Give an exact reproduction of the lines from the one with "The image size" to the final line of the entries below, both ends included, and omit the pictures.

--*--

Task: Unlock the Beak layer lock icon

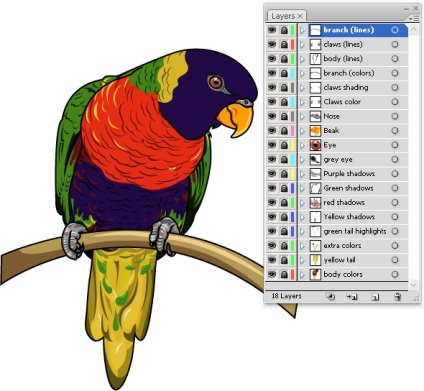Action: coord(284,131)
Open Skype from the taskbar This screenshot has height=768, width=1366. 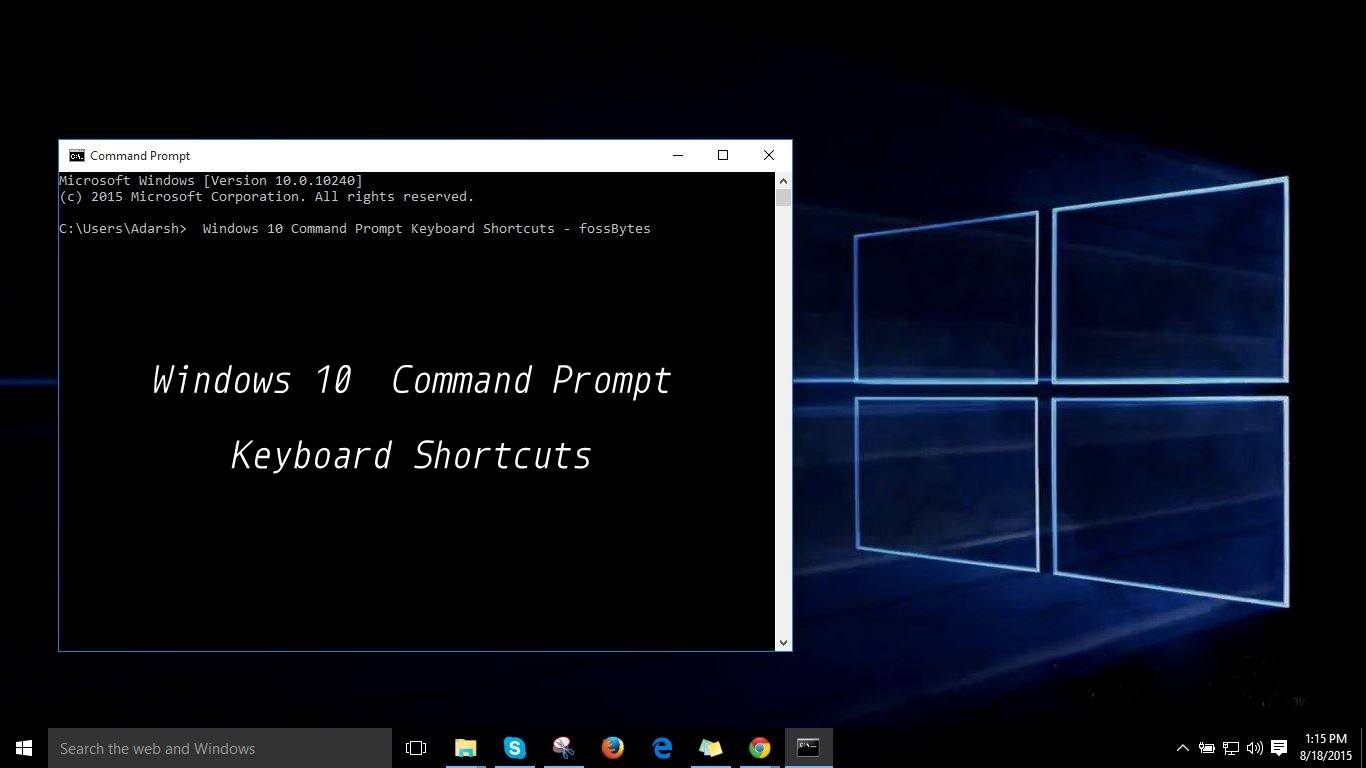coord(515,748)
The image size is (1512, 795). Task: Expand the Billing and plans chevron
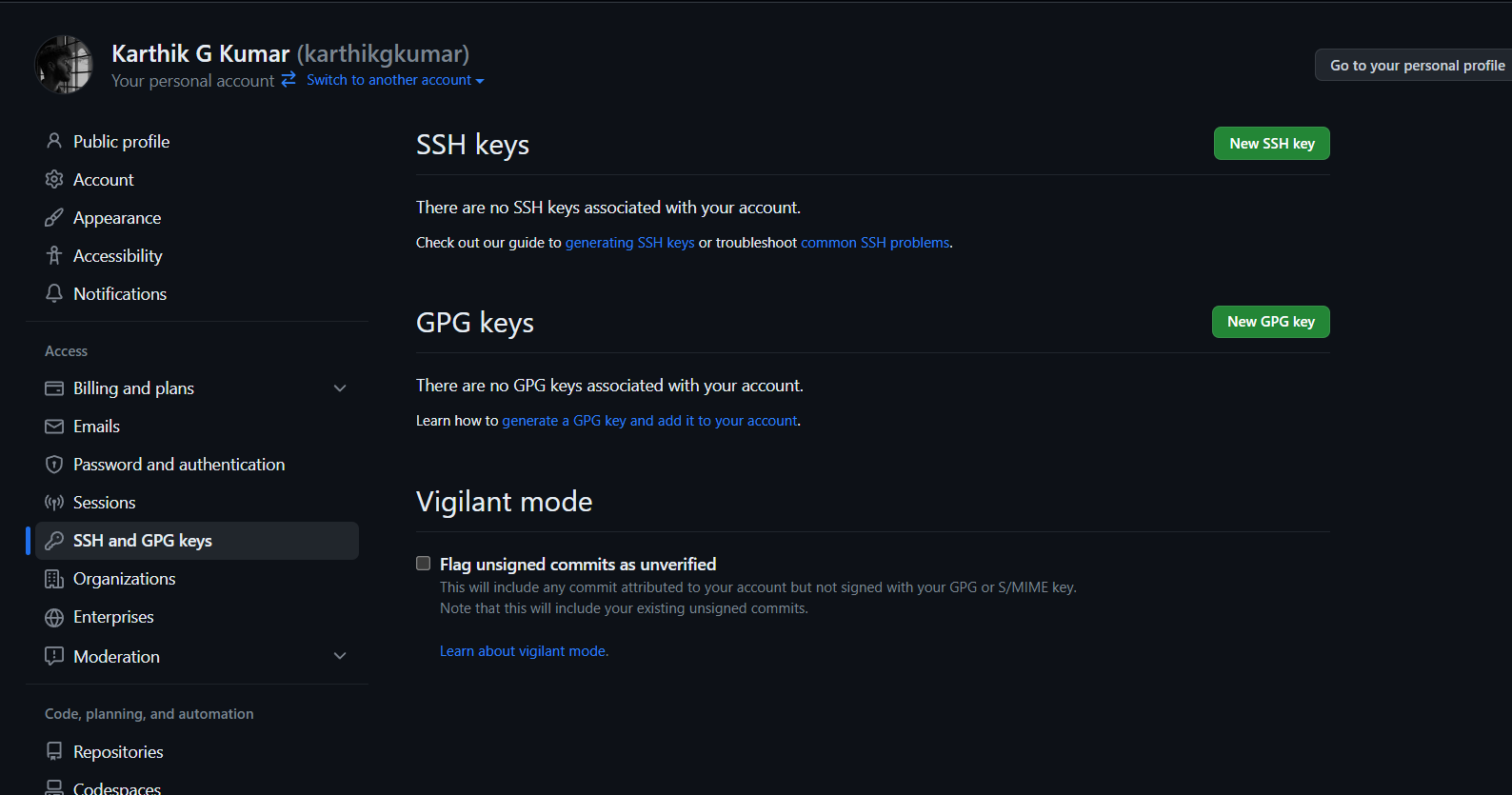click(340, 388)
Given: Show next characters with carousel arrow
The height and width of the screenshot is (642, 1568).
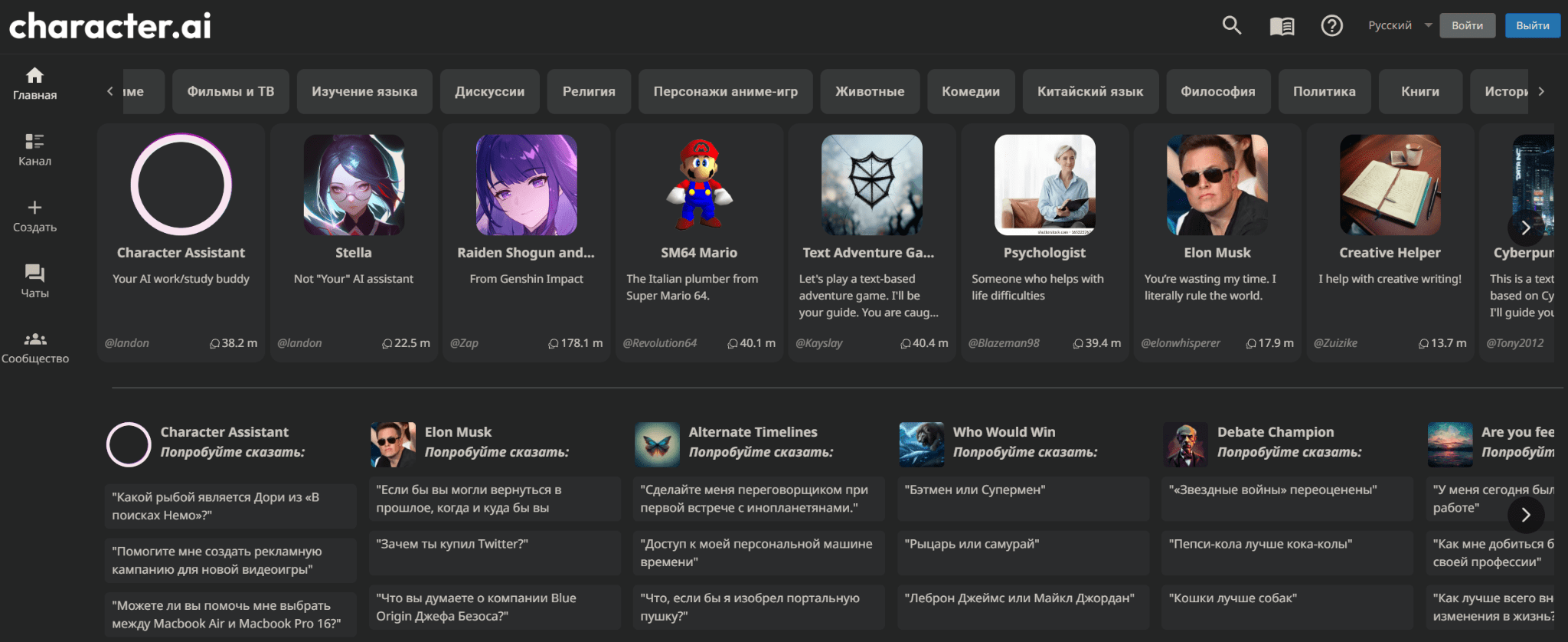Looking at the screenshot, I should [1525, 228].
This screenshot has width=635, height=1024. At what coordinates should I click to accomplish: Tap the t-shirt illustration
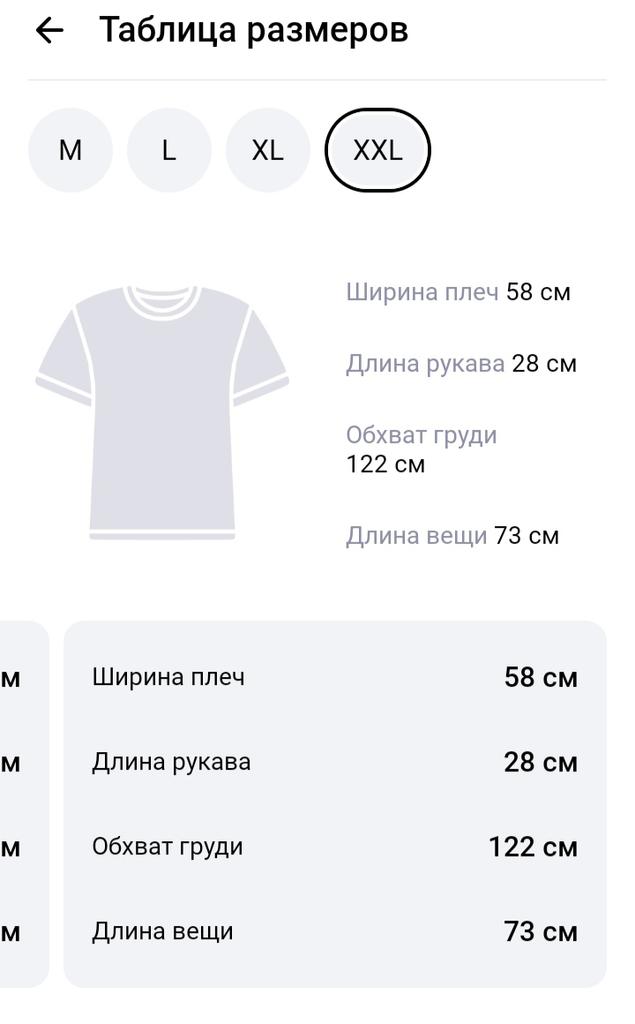click(162, 412)
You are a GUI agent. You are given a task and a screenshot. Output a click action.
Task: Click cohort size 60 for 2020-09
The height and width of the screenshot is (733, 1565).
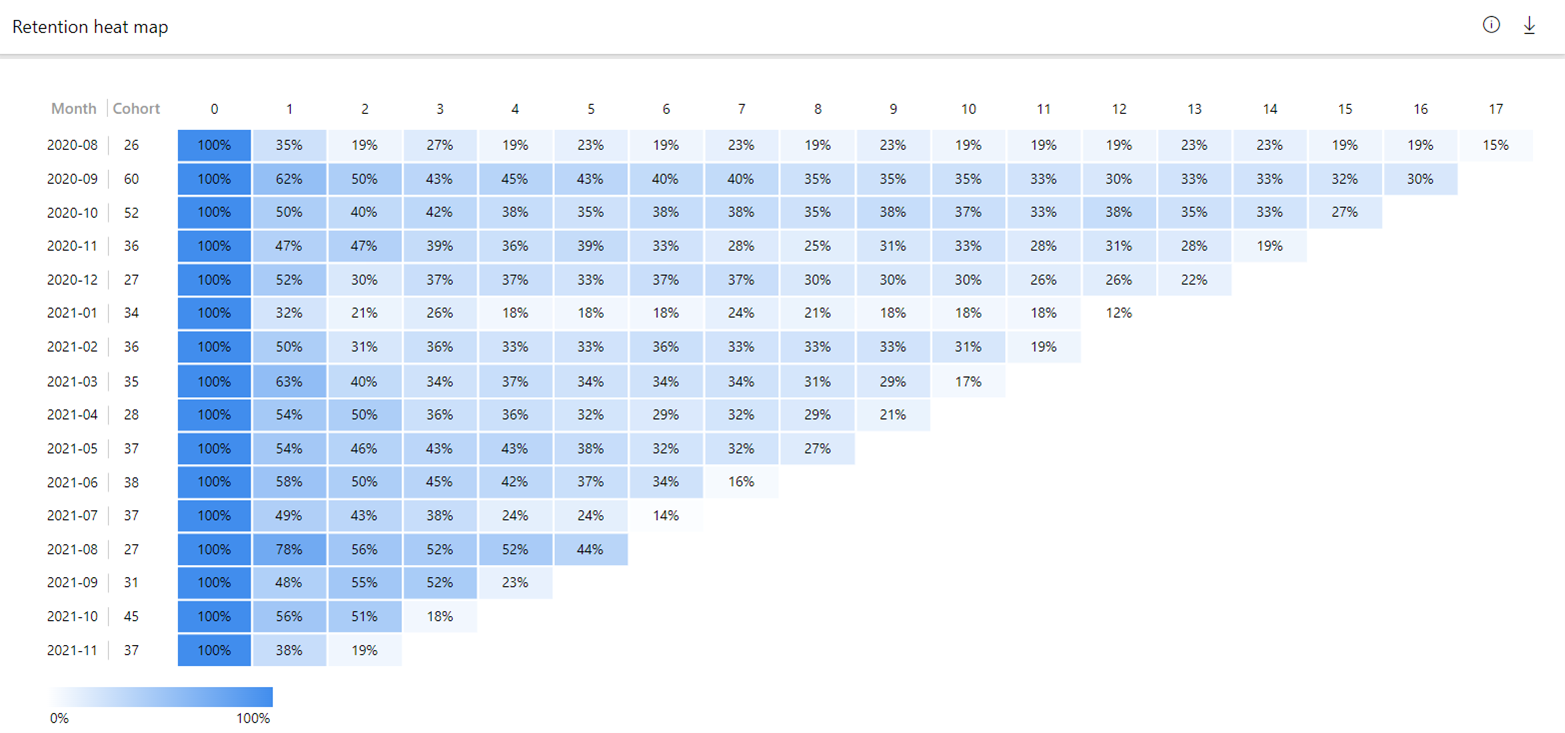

--*--

» RESPONSE BOX:
The image size is (1512, 795). Task: Expand the Billing and plans chevron
click(340, 388)
Given: Show next characters with carousel arrow
The height and width of the screenshot is (642, 1568).
Looking at the screenshot, I should [1525, 228].
This screenshot has width=635, height=1024. At what coordinates should I click to accomplish: Tap the t-shirt illustration
click(162, 412)
You are a GUI agent. You are given a task and a screenshot. Output a click action.
Task: Click cohort size 60 for 2020-09
The height and width of the screenshot is (733, 1565).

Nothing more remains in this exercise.